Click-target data

* Start *

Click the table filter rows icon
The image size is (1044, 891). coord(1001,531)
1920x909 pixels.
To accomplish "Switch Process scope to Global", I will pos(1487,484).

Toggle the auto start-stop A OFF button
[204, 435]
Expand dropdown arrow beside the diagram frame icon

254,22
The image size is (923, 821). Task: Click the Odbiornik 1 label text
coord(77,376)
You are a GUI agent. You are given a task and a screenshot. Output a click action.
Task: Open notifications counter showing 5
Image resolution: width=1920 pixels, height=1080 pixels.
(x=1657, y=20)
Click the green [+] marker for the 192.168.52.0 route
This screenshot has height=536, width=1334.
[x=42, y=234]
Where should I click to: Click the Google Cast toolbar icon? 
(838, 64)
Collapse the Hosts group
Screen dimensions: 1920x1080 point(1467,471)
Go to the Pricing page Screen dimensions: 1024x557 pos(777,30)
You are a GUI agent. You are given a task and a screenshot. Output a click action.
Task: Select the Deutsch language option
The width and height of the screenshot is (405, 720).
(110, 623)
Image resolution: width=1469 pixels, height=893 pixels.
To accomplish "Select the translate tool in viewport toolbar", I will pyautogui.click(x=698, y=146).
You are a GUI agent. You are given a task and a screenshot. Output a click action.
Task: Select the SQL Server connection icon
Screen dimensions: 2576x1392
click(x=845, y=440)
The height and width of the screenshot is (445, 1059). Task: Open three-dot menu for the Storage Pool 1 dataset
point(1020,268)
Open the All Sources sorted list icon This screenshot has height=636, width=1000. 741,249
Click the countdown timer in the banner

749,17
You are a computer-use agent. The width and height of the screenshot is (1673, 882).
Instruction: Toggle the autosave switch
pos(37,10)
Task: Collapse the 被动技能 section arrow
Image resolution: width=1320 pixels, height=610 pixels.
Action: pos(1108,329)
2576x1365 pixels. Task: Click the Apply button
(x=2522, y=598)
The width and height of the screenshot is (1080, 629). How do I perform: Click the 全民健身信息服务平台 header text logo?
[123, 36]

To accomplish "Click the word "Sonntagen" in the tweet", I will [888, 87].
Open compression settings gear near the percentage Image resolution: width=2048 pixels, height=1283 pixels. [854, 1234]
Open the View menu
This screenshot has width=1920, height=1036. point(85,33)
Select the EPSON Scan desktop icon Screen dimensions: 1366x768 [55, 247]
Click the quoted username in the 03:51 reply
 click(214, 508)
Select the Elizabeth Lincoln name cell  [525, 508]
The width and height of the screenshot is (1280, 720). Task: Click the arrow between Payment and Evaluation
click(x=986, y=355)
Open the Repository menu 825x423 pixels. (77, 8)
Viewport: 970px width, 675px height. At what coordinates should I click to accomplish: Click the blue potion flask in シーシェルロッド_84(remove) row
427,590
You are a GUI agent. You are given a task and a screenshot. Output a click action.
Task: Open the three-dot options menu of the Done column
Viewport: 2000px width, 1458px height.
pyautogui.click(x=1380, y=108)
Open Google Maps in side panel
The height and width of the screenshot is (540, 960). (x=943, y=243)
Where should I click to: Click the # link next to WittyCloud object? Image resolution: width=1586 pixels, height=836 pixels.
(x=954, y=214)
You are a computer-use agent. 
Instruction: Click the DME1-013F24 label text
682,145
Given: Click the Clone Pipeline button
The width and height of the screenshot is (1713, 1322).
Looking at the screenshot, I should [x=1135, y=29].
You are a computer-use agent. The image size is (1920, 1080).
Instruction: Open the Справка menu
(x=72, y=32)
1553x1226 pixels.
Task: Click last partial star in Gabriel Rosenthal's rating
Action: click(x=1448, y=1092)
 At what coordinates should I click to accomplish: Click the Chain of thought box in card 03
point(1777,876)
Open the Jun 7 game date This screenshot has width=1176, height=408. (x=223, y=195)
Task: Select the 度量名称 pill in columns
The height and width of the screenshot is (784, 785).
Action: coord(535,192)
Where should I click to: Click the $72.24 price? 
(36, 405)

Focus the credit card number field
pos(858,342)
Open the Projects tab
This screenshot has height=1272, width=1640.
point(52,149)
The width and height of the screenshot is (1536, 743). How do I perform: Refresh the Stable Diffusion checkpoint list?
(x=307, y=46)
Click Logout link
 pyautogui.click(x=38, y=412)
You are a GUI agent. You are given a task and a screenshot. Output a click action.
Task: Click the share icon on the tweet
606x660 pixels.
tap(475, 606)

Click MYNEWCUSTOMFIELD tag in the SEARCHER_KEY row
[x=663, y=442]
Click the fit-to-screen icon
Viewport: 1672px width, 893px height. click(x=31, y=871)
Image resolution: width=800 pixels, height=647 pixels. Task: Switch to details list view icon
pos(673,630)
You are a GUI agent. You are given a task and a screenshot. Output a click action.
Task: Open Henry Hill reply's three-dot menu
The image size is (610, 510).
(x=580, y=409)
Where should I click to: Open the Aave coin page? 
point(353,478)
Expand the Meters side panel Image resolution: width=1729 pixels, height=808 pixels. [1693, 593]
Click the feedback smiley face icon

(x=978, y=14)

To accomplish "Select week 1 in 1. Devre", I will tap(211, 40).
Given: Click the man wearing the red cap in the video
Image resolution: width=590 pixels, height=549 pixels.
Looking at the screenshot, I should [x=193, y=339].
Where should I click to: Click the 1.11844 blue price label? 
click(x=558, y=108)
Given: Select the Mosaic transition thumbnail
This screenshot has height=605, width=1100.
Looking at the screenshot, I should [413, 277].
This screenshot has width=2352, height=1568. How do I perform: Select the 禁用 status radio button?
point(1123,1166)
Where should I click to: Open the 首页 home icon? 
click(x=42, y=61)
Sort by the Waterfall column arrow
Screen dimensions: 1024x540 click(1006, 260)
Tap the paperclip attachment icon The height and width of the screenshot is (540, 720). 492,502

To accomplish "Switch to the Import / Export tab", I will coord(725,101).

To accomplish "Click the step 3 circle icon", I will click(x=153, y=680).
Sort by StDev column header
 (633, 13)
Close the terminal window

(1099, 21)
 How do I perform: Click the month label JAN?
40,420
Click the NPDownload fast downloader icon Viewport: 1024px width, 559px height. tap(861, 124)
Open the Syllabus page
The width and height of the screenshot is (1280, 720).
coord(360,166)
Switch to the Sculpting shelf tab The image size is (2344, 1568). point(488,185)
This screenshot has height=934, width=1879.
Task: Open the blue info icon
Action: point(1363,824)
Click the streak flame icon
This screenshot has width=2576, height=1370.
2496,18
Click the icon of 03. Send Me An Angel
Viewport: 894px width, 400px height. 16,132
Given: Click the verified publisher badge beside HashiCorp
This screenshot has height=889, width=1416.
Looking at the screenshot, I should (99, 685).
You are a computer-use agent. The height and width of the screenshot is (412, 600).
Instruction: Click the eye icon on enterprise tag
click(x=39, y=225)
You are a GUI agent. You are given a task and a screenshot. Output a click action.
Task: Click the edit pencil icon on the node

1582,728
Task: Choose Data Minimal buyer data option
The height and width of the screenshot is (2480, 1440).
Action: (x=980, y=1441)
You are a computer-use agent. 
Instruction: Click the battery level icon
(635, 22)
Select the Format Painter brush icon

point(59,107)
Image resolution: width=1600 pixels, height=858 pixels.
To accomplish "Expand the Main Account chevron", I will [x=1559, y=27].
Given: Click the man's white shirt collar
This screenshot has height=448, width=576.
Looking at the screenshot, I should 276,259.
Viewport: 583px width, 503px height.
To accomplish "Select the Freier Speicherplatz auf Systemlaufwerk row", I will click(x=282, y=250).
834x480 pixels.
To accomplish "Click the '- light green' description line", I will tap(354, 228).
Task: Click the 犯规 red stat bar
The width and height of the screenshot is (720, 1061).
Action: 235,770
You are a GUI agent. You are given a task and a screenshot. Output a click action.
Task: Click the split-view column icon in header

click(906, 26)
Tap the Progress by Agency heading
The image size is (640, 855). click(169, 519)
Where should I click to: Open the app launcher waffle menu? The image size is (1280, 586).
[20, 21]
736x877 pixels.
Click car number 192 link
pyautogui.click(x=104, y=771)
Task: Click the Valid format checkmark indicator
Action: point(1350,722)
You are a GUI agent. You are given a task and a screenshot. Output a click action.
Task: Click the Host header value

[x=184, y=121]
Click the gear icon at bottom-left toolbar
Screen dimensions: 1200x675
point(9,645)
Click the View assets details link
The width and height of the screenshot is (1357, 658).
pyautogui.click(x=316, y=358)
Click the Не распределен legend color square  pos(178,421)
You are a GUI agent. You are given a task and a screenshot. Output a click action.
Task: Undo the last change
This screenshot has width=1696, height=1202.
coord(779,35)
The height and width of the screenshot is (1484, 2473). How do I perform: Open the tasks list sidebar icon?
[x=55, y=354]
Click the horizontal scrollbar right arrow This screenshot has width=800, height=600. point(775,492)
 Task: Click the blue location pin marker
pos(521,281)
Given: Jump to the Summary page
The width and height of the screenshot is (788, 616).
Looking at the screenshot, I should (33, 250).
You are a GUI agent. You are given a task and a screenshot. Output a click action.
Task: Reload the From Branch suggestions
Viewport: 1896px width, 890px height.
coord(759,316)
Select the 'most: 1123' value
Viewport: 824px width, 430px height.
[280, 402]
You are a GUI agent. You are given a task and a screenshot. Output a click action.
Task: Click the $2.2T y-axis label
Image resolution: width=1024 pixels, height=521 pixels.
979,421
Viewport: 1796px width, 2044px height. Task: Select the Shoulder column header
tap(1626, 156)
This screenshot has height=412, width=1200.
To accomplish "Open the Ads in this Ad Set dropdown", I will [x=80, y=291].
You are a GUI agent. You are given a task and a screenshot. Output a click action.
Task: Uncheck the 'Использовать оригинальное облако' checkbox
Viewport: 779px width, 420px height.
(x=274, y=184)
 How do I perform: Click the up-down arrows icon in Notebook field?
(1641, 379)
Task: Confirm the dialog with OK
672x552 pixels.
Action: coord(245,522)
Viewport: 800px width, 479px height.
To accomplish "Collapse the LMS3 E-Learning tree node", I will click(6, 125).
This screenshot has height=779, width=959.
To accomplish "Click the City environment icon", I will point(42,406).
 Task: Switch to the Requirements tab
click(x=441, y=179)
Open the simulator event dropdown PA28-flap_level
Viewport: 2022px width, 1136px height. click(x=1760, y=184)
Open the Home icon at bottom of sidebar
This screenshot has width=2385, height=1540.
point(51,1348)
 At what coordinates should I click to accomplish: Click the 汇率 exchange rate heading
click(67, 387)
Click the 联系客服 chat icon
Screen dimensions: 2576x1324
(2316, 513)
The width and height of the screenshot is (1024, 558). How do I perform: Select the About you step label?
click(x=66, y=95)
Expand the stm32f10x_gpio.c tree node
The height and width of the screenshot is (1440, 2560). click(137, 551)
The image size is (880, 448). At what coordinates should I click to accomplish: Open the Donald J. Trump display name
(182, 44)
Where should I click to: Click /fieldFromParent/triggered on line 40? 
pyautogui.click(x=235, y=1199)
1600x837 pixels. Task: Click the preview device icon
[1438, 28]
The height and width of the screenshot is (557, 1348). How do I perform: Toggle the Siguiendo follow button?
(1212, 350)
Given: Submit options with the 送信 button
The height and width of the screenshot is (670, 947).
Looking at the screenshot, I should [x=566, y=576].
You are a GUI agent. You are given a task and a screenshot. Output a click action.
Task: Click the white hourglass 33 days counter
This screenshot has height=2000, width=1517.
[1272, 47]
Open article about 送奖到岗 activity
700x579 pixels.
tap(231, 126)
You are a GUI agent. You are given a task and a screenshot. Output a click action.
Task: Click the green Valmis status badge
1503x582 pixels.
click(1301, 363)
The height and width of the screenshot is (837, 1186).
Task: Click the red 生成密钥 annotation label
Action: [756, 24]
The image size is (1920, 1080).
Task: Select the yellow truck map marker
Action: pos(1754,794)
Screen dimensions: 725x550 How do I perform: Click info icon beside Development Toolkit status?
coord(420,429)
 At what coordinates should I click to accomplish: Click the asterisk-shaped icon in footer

* End *

TASK INSTRUCTIONS:
Put the items from the line with "Click MYNEWCUSTOMFIELD tag" to the line with "Tap the paperclip" into a JSON list of strings, one string per line, leaving out blank lines.

TASK RESULT:
[
  "Click MYNEWCUSTOMFIELD tag in the SEARCHER_KEY row",
  "[x=663, y=442]",
  "Click the fit-to-screen icon",
  "Viewport: 1672px width, 893px height. click(x=31, y=871)",
  "Image resolution: width=800 pixels, height=647 pixels. Task: Switch to details list view icon",
  "pos(673,630)",
  "You are a GUI agent. You are given a task and a screenshot. Output a click action.",
  "Task: Open Henry Hill reply's three-dot menu",
  "The image size is (610, 510).",
  "(x=580, y=409)",
  "Where should I click to: Open the Aave coin page? ",
  "point(353,478)",
  "Expand the Meters side panel Image resolution: width=1729 pixels, height=808 pixels. [1693, 593]",
  "Click the feedback smiley face icon",
  "(x=978, y=14)",
  "To accomplish \"Select week 1 in 1. Devre\", I will tap(211, 40).",
  "Given: Click the man wearing the red cap in the video",
  "Image resolution: width=590 pixels, height=549 pixels.",
  "Looking at the screenshot, I should [x=193, y=339].",
  "Where should I click to: Click the 1.11844 blue price label? ",
  "click(x=558, y=108)",
  "Given: Select the Mosaic transition thumbnail",
  "This screenshot has height=605, width=1100.",
  "Looking at the screenshot, I should [413, 277].",
  "This screenshot has width=2352, height=1568. How do I perform: Select the 禁用 status radio button?",
  "point(1123,1166)",
  "Where should I click to: Open the 首页 home icon? ",
  "click(x=42, y=61)",
  "Sort by the Waterfall column arrow",
  "Screen dimensions: 1024x540 click(1006, 260)",
  "Tap the paperclip attachment icon The height and width of the screenshot is (540, 720). 492,502"
]